8. (C) Traditional feuds between the Salvadoran right and 
left and modern feuds between Funes and the FMLN are playing 
out in other contexts. Over two weeks after the legal 
deadline (June 30) to appoint five new magistrates to the 
Supreme Court, the Salvadoran Legislative Assembly remained 
deadlocked as the governing FMLN and ARENA-led opposition 
coalition could not reach agreement on a list of names. 
(Note: Supreme Court appointments require a 2/3 
supermajority, thus demanding ARENA and the FMLN support any 
nominee. End note.) Naming a new Attorney General (which 
also requires a 2/3 Assembly vote) became linked to the 
Supreme Court selections and the entire process ground to a 
halt. The Supreme Court was made whole July 16 when a deal 
was struck between Funes, the FMLN, and opposition on a slate 
of nominees. Public and private negotiations continue over 
the new Attorney General. 

9. (S/NF) El Salvador's intelligence service (OIE) in the 
hands of orthodox FMLN member Eduardo Linares could become 
ugly, depending upon how much leeway Funes allows him to 
accept advice, training, money, and personnel from Cuba or 
Venezuela. To date Linares has behaved cautiously, first 
seeking to get his arms around his own organization, which, 
to be fair, had previously considered the FMLN as its primary 
target. 

------------------------------------- 
Pursuing U.S. Interests Going Forward 
------------------------------------- 

10. (C) Eight weeks on, we are roughly where we expected to 
be.

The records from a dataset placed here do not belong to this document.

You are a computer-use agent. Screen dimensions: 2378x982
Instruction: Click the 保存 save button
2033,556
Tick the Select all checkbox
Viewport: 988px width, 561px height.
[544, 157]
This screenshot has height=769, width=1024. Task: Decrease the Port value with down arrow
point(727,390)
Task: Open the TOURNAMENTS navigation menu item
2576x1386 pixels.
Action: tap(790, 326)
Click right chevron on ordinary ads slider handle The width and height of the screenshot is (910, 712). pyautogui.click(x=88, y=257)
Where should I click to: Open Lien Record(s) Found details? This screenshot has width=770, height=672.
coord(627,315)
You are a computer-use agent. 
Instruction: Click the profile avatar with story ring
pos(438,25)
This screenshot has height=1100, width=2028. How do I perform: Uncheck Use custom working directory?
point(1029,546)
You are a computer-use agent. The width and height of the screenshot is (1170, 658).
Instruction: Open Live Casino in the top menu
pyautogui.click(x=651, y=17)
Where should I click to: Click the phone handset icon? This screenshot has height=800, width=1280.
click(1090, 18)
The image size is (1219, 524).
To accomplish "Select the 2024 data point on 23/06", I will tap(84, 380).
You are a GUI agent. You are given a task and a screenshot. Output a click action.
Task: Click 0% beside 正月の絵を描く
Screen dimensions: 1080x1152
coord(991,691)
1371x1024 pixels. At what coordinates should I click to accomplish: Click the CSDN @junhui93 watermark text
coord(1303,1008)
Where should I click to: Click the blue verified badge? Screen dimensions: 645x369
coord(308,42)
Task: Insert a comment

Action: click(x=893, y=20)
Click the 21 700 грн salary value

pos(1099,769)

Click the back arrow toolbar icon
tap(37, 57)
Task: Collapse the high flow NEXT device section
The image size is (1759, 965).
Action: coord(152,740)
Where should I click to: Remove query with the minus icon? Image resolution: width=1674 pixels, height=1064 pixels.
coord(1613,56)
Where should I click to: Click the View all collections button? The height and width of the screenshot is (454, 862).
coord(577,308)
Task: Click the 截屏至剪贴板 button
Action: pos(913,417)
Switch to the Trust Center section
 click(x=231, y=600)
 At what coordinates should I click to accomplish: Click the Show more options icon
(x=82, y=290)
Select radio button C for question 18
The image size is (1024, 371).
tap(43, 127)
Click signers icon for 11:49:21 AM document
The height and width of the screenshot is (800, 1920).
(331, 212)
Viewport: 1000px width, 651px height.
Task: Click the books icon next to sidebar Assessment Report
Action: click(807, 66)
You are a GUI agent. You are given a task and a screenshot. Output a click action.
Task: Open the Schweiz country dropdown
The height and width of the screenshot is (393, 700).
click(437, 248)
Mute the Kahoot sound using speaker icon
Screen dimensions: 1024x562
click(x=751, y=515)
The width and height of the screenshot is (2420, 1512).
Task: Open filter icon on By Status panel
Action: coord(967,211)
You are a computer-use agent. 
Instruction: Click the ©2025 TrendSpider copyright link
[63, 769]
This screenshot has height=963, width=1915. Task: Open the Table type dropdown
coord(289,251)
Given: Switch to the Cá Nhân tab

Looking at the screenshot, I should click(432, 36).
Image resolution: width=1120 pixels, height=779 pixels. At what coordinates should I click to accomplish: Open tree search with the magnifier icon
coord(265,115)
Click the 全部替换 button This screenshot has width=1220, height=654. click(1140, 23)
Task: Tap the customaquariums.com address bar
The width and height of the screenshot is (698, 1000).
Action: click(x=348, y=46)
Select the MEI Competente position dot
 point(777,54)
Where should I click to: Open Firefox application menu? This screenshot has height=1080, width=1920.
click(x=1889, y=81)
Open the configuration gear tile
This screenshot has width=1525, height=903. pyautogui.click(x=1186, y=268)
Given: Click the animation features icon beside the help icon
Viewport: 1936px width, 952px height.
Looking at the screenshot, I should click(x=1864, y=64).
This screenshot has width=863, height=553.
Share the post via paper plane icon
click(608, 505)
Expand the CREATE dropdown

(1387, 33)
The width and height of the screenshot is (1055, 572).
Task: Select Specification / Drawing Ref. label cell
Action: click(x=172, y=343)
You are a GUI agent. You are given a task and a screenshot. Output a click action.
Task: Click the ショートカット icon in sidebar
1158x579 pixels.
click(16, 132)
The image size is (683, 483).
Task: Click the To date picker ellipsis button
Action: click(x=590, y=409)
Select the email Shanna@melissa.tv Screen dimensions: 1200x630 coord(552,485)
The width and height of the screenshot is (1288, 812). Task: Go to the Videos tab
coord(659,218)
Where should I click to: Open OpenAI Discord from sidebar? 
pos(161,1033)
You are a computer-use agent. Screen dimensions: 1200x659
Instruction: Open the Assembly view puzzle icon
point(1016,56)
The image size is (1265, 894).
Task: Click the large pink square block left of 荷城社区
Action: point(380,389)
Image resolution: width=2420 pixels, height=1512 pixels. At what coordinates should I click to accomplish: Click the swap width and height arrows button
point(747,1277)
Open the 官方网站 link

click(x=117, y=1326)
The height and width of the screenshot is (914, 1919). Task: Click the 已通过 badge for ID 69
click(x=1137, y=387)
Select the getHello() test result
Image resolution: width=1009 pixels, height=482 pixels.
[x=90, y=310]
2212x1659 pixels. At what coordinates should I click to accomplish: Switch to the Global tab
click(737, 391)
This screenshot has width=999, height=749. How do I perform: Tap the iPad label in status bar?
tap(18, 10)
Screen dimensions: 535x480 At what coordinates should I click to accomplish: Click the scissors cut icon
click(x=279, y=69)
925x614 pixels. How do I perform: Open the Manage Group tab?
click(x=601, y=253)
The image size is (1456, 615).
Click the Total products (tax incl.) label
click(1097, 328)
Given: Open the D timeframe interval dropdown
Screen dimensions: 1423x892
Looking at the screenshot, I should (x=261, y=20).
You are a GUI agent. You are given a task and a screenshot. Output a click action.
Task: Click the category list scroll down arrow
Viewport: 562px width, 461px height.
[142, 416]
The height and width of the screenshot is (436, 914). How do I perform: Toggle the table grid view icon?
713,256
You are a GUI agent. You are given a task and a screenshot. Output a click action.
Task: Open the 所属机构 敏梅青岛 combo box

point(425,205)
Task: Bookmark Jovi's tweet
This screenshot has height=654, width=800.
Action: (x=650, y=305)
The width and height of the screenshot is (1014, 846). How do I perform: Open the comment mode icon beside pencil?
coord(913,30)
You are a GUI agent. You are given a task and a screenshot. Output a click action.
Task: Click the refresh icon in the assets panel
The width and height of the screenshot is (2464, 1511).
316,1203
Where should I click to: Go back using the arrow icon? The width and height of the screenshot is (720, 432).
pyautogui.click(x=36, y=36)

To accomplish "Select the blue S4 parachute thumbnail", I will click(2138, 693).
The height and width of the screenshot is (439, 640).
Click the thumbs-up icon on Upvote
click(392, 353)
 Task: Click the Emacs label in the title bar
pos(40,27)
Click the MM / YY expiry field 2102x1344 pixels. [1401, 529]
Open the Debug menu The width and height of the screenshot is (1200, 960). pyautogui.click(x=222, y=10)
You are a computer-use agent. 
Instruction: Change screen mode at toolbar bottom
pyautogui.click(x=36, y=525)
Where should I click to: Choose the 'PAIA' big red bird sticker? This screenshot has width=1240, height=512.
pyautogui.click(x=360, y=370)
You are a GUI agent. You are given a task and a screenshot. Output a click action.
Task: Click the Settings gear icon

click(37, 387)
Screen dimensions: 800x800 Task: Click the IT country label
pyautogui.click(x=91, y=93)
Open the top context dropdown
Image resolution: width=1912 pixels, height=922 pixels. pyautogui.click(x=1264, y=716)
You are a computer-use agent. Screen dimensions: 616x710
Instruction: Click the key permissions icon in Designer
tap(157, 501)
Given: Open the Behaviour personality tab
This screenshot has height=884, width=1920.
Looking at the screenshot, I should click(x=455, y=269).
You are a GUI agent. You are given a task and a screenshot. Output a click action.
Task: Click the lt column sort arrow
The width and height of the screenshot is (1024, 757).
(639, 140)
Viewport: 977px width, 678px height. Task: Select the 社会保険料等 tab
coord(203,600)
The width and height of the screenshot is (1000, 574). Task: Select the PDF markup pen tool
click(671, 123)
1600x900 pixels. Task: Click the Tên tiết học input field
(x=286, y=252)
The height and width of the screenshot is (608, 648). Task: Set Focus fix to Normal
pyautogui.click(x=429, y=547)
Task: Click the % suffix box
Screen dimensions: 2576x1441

We have enjoyed excellent cooperation in most areas with 
the GOES, but lost some ground in other areas, especially law 
enforcement. Given the inconsistent performance of 
Salvadoran law enforcement in good times, it has been hard to 
discern a difference in performance, or crime statistics, 
since June 1. Our assistance priorities, and continued trade 
relationship, seems closely aligned with the Funes 
Administration's own goals. Foreign policy priorities will 
sometimes diverge, although our problems are likely to be 
less with the official GOES policies than with the FMLN's own 
parallel policies. The Embassy's approach with the Funes 
Administration will continue to be engagement across the 
board, even with Public Security, up to and including the 
Deputy Minister. Our objective is to strengthen the 
institutions of Salvadoran democracy, regardless of who is in 
power. Civil society, media, and the business sector take a 
parallel and complementary approach. ARENA did not disappear 
June 1 and its reorganization and regrouping is proceeding. 
It promises to remain a significant opposition during the 
entire five years of the Funes Administration.